Connection to our destiny task
It is important to connect to our destiny task. That task can be elusive and difficult to see at times, but once we connect to it, meaning floods into our whole life and we understand the difficulties and successes of our work in the world.
When I look into my search for what I wanted to do and work with in the world, I realise a clear path. Clear now when I am on the brink of my 70th birthday, but very unclear for quite a while. I see how I studied law to heal an injustice and lack of balance in my country, which had been for almost 20 years in the throes of a military dictatorship where safety was precarious and truth was hidden. I could not realise my task in the political reality I lived in so I became a Primary teacher. When I look back to those first years teaching children I understand two things:
I did not have the resources then to teach young children -the most noble undertaking in teaching; I only became able to teach very young children years later, within the framework of a very therapeutic education devised by Rudolf Steiner, then I thrived as an early years teacher.
As I became a good teacher to children aged 10/11 years old my teaching was always imbued with creativity and healing.
What prompted me to write about that special connection to our destiny was a visit to Greece.
My first trip to Greece was the realisation of a childhood dream as, since I read as a child of 9 or 10 about the 10 works of Heracles, my life has been inhabited by the imagery of greek mythology.
We decided to stay in the Peloponnese, the peninsula between the Ionian Sea and the Aegean Sea forming the southern part of the mainland of Greece. A part of Greece full of the ancient sites of my imagination. At first I wanted to see everything and go everywhere. My overwhelming feelings of belonging to the ancient culture of that sunny place leaving me disoriented with longing. I did not go everywhere in the Peloponnese. I did not have the time and also I could not honour that experience by rushing it.
I visited Athens for three days and spent the other four days in the second ‘leg’ of the peninsula, visiting Mycenae, Nemea, Epidaurus, and ancient Corinth. It was in Epidaurus that I met my present, buried deep in the ruins of an ancient important healing centre, considered the cradle of medicinal arts. This place was dedicated to Asclepius the god of medicine and healing. What impressed me was the wholistic nature of healing in ancient Greece where all our lower senses were considered, Movement, Sense of life, Balance and Touch. They had a gymnasium for exercise, a restaurant offering different diets according to individual healing needs, baths and water treatments to purify the body, and sleep, induced by a priest. During sleep the god Asclepius would come to the patient, touch him and heal him. Finally they had a theatre, still there and astonishingly preserved, almost intact. Theatre would provide the healing through catharsis, and the healing sound of poetry ( Speech).
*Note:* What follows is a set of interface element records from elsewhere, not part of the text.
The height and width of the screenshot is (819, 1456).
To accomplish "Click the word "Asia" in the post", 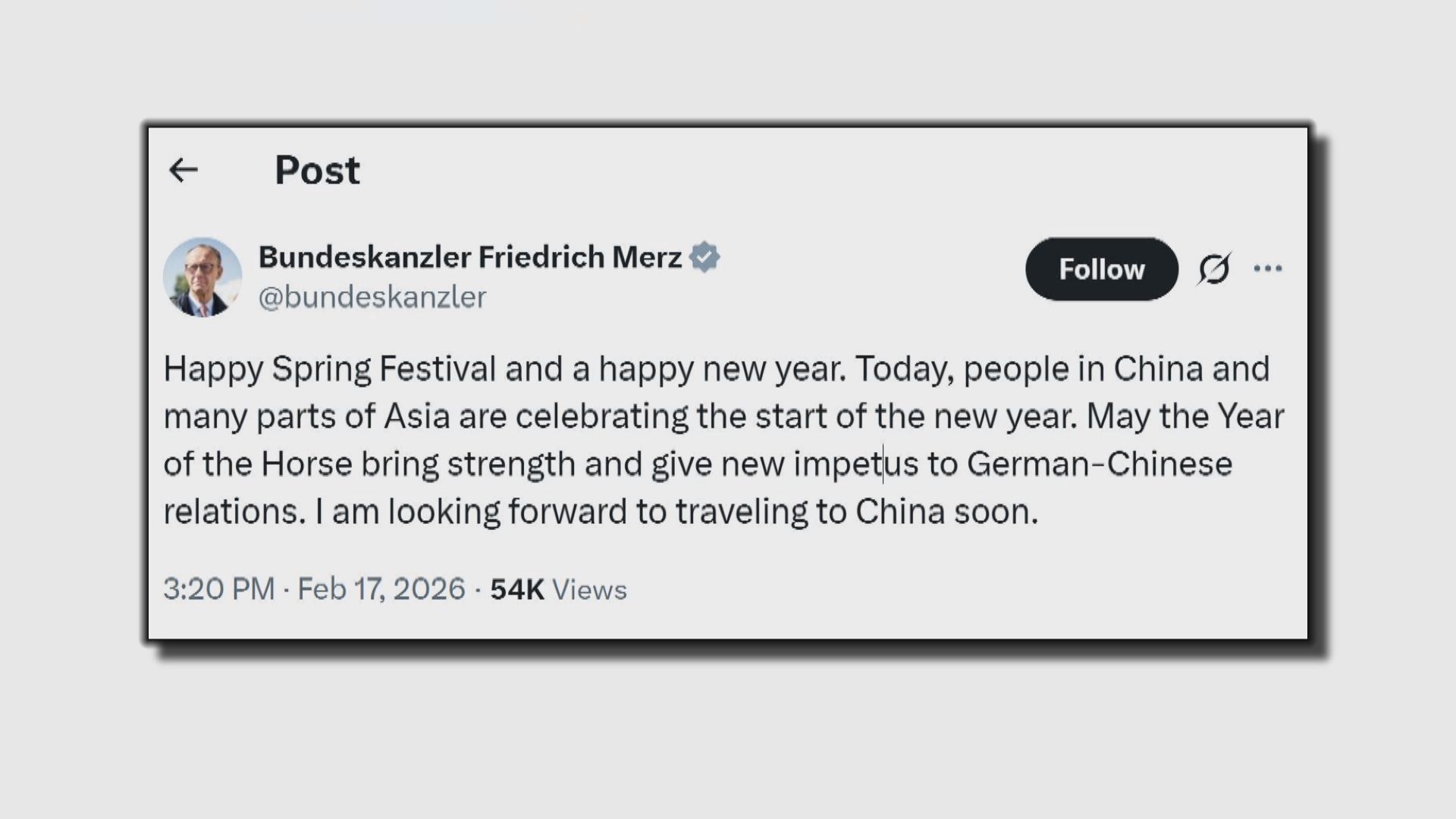I will (x=416, y=416).
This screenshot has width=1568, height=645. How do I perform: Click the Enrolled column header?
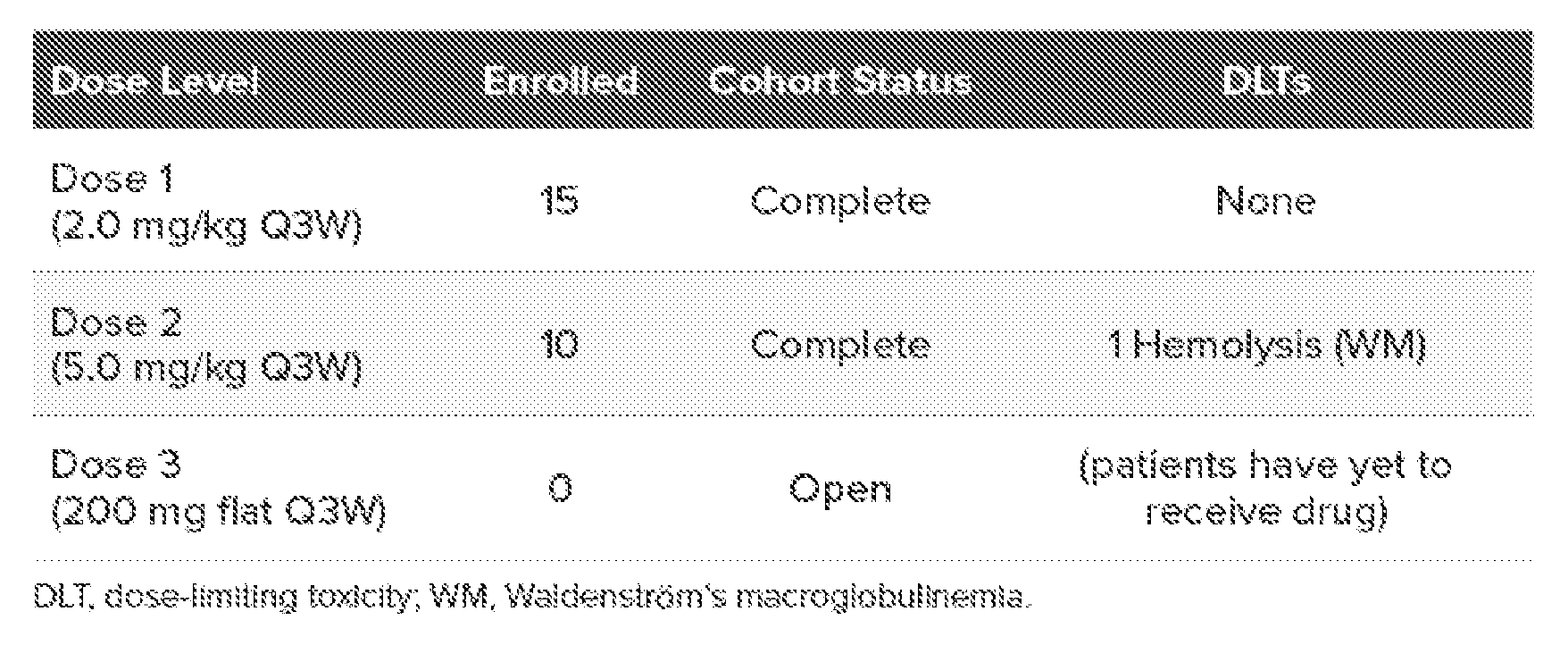click(560, 83)
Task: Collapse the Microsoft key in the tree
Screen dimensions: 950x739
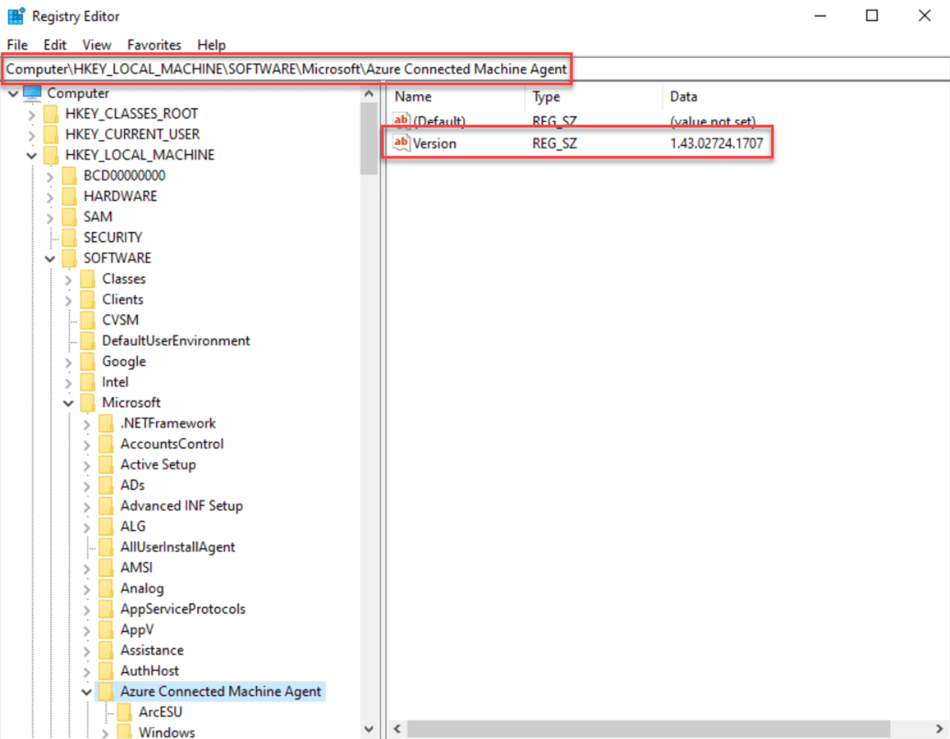Action: tap(68, 402)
I spent a long time sitting at the amphitheatre and experiencing the powers of that ancient sacred place of healing. In that place I realised that what connects all my work in the world is healing and creativity.
I thank Asclepius for having led me there and also here to my present, where healing and salutogenesis is always present in my daily work and form the thread that goes from my attempt at being a lawyer to my work as a biography worker, counsellor and psychotherapist.